(THINGS TO DO):
• 1. In the forum post on local language models, why does the writer use Qwen 2.5 R1 Distilled and QwQ as daily drivers for coding assistance? Answer in one to three sentences.
• 2. Extend the forum post on local language models, beginning after its final sentence.
Segment Start: EXCERPTED TEXT
Also, for me, it was the first local model to be actually useful for some coding assistance.
> LLAMA 3 Lame base model but the upgraded versions were better. Spawned a number of okayish finetunes or something.
> Mistral Nemo Good model for RP, retarded for other purposes. I use it to drive Skyrim NPCs in the form of Nemo uncensored.
> Gemma 2 Decent model for coding and general knowledge but superseeded by Gemma 3 and Qwen 2.5 x R1 / QwQ
> Qwen 2.5 R1 Distilled / QwQ My current daily drivers for coding assistance. The sweetspot between size and performance.
> Deepseek R1 The big one, the king, nothing else to add currently. It's really shines in every category but all "intelligent" systems have their limits and so do current frontier models.
Segment End: EXCERPTED TEXT
Segment Start: DATASET SECTION
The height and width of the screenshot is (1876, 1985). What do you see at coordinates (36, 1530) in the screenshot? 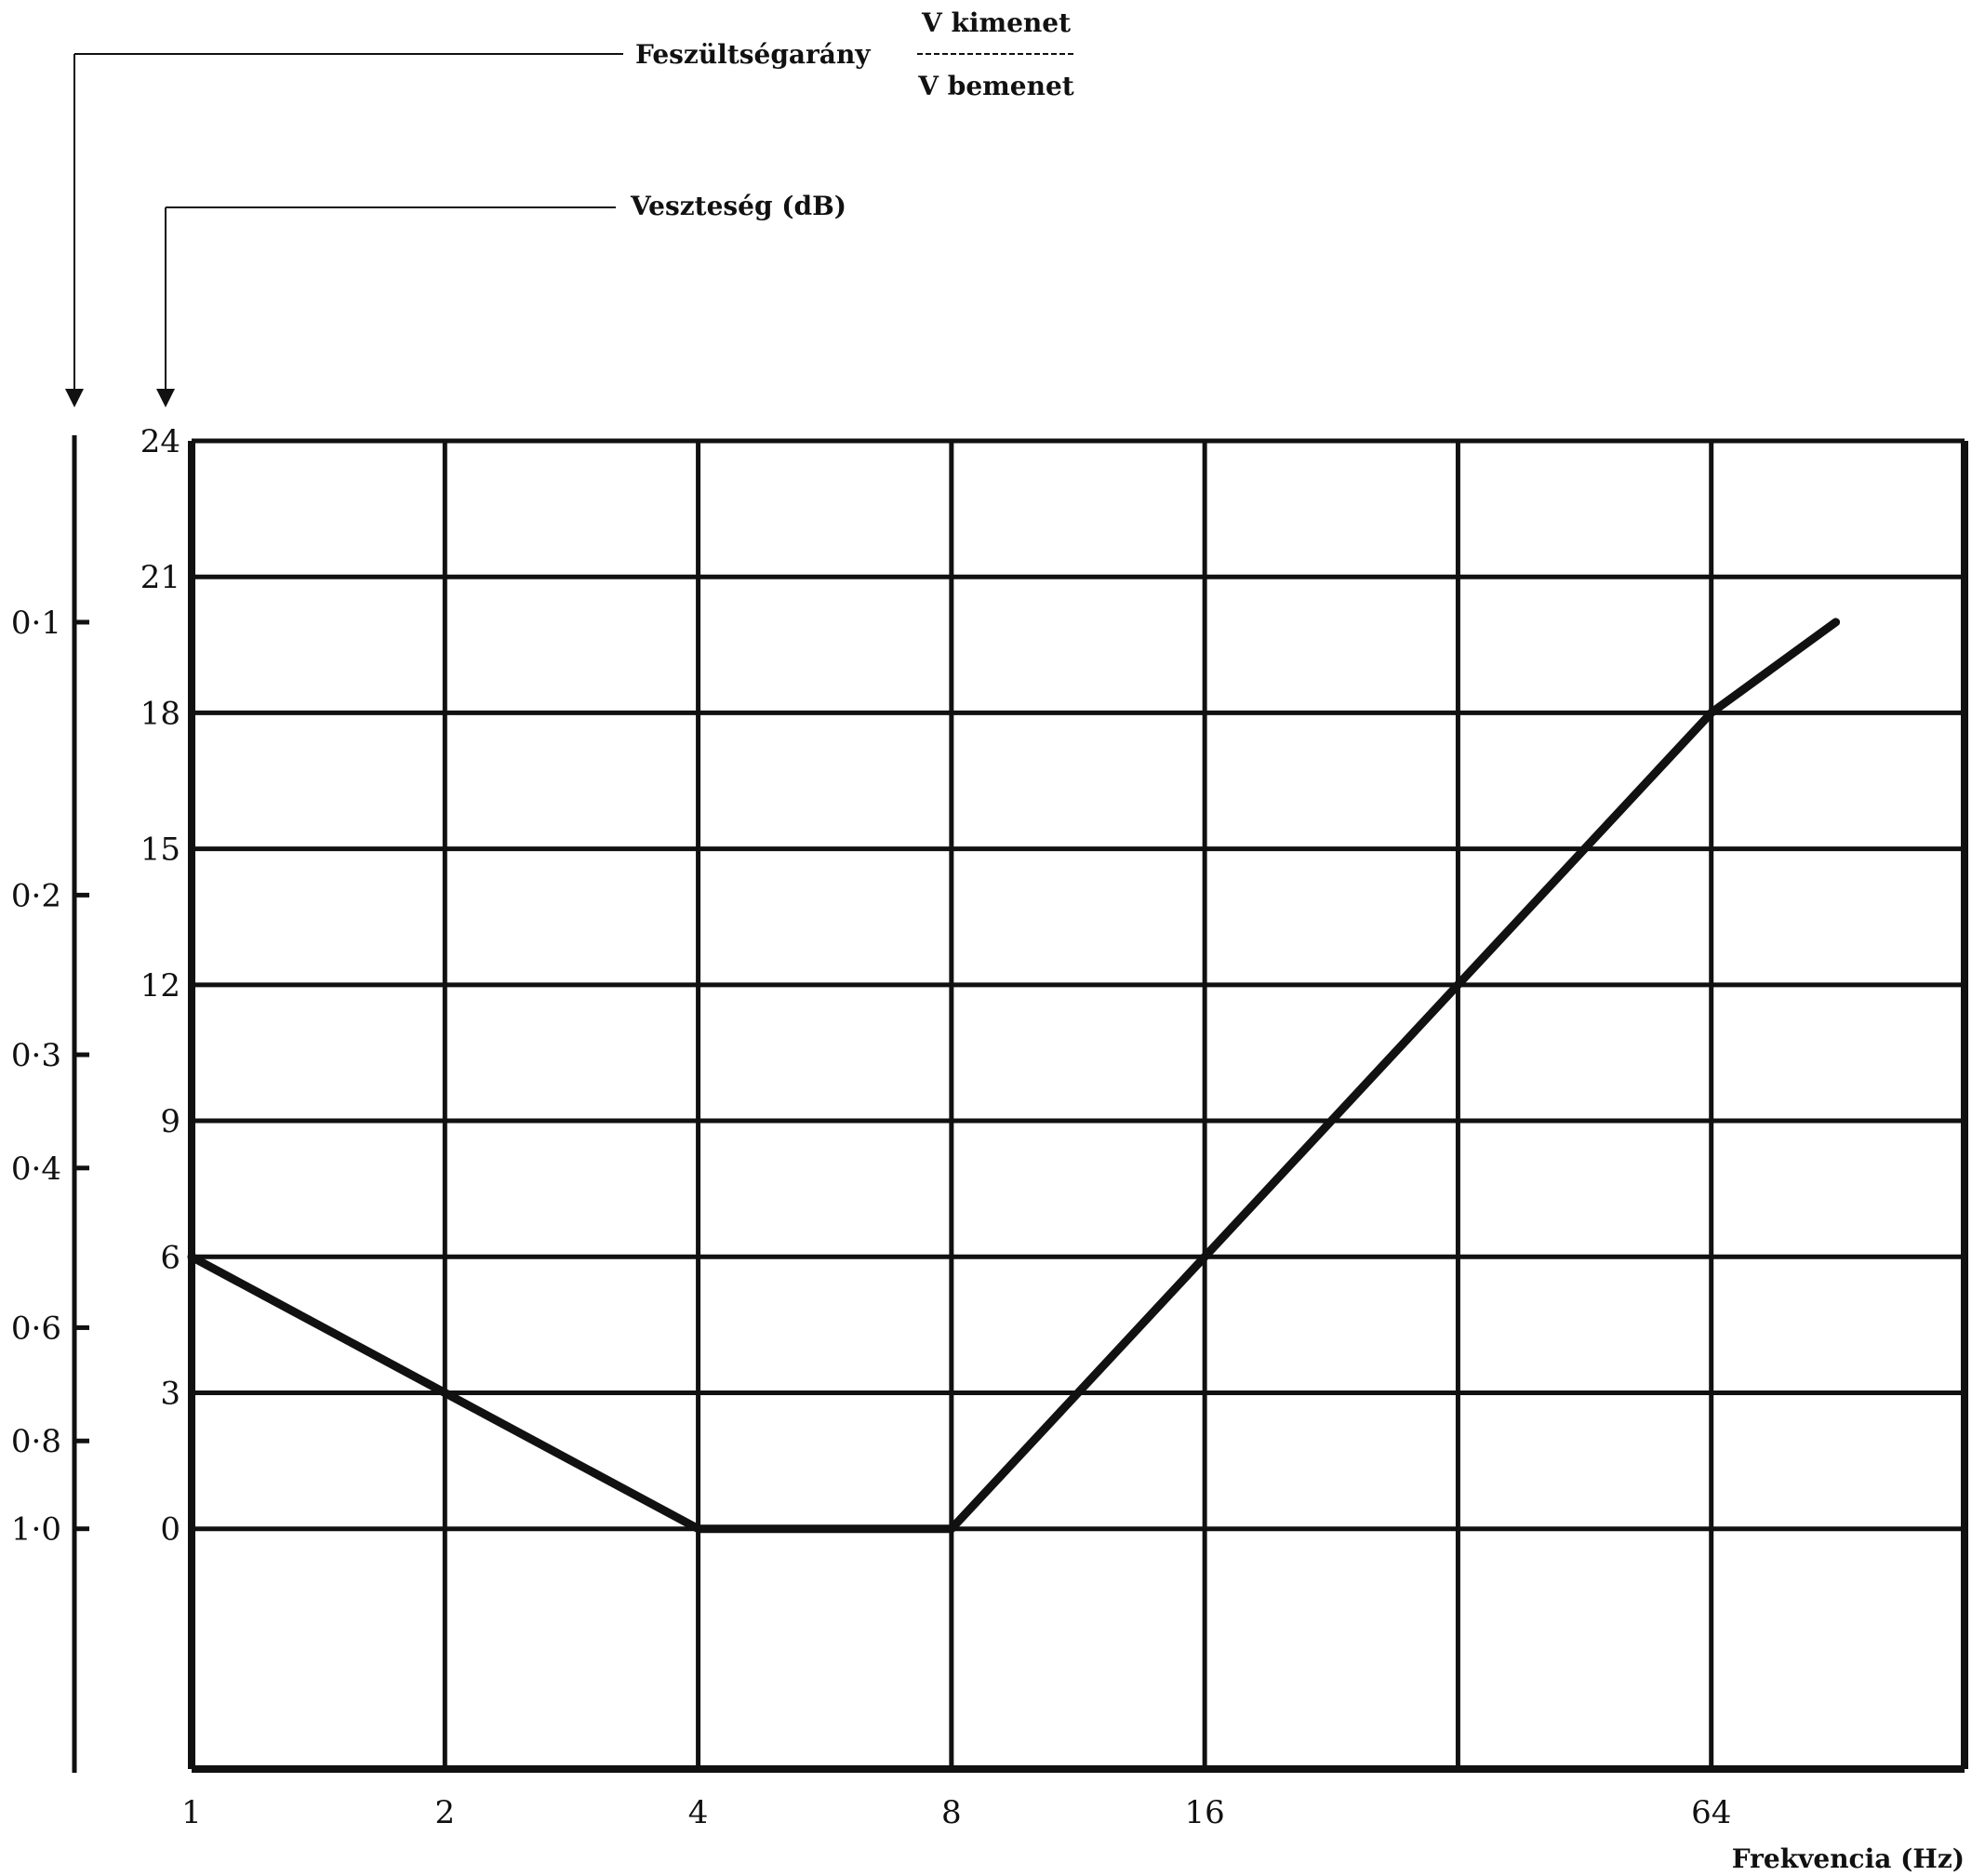
I see `voltage-ratio-tick-label: 1·0` at bounding box center [36, 1530].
Segment End: DATASET SECTION
(ACTIVITY ANSWERS):
• 1. The writer says these models offer the best balance between model size and performance.

• 2.
I mostly use it to discuss more complex engineering processes where I really need the breath and depth of knowledge in that large network.
> LLAMA 4 Its future shines as bright as 4cucks.
Some chuds also appreciated "Frankenmerges" although I have no personal experience with them.
Along the way we had many more or less important upgrades regarding samplers, optimization, training procedures, data curation, GUIs, …
and a whole bunch of inference frameworks (llama.cpp, transformers got plenty of upgrades, ktransformers, vllm, TensorRT,…) along the way!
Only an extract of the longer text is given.